Stephen M. Dowell/Orlando Sentinel/Tribune News Service via Getty Images
- Florida police said three deputies were taken to hospital after possible fentanyl exposure.
- Experts have cast doubt on whether it is possible to overdose on fentanyl from secondhand contact.
- Instances of police officers accidentally “overdosing” on fentanyl have been described as panic attacks.
The Orange County Sheriff’s Office in Florida said that three of its deputies had to go to the hospital due to possible exposure to fentanyl.
After coming across the drug while searching a vehicle, the deputies became dizzy, deployed Narcan on themselves as a precaution, and rushed to the hospital on Tuesday, the sheriff’s office said.
—Orange County Sheriff’s Office (@OrangeCoSheriff) March 29, 2022
Fentanyl is a synthetic opioid that is 50 times more potent than heroin.
In recent years, several stories have emerged about police officers fainting or overdosing after coming into contact with fentanyl, such as in a viral video published by the San Diego police in 2021.
While the dangers of fentanyl are well documented, with large numbers of overdoses linked to the drug, experts have cast doubt on whether it is possible to overdose from secondhand contact.

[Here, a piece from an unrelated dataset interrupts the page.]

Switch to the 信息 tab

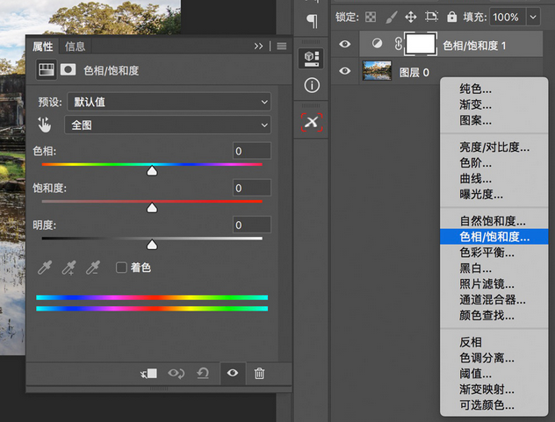click(76, 46)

Dr. Ryan Marino, an expert of toxicology and addiction medicine at University Hospitals in Cleveland, told The New York Times that “the only way to overdose is from injecting, snorting or some other way of ingesting it” adding “you cannot overdose from secondhand contact.”
Some experts have suggested that the frightening symptoms experienced by police officers after alleged fentanyl exposure, such as dizziness and heart palpitations, could be panic attacks, as Insider’s Erin Schumaker previously reported.
“Passive exposure to fentanyl does not result in clinical toxicity,” Dr. Lewis Nelson, the director of the medical toxicology division at Rutgers Medical School, wrote in a STAT News op-ed in 2018.
“They aren’t consistent with the signs and symptoms of opioid poisoning — the triad of slowed breathing, decreased consciousness, and pinpoint pupils,” Nelson wrote.
Experts have suggested that police forces and news outlets have contributed to a misinformation problem by publicizing unverified reports about officers collapsing or overdosing from fentanyl exposure.
The theory that police officers’ reactions could be panic attacks was explained by The New Republic’s “The Politics of Everything” podcast, which said anxiety fueled by misinformation about fentanyl could be the cause.
Appearing on the podcast, Patrick Blanchfield, an associate faculty member at the Brooklyn Institute for Social Research who specializes in psychoanalytic theory, compared it to incidents of hysteria in the 19th century or early 20th century.
Blanchfield explained that police officers might be experiencing a conversion disorder when intense stress is converted into physical symptoms.
He said that he didn’t think the officers were exaggerating or collapsing on purpose and that the symptoms would feel authentic to them.
Misconceptions about the secondary effects of fentanyl could be harmful by causing people to delay or avoid providing help to others who are overdosing out of fear for their safety, experts have said.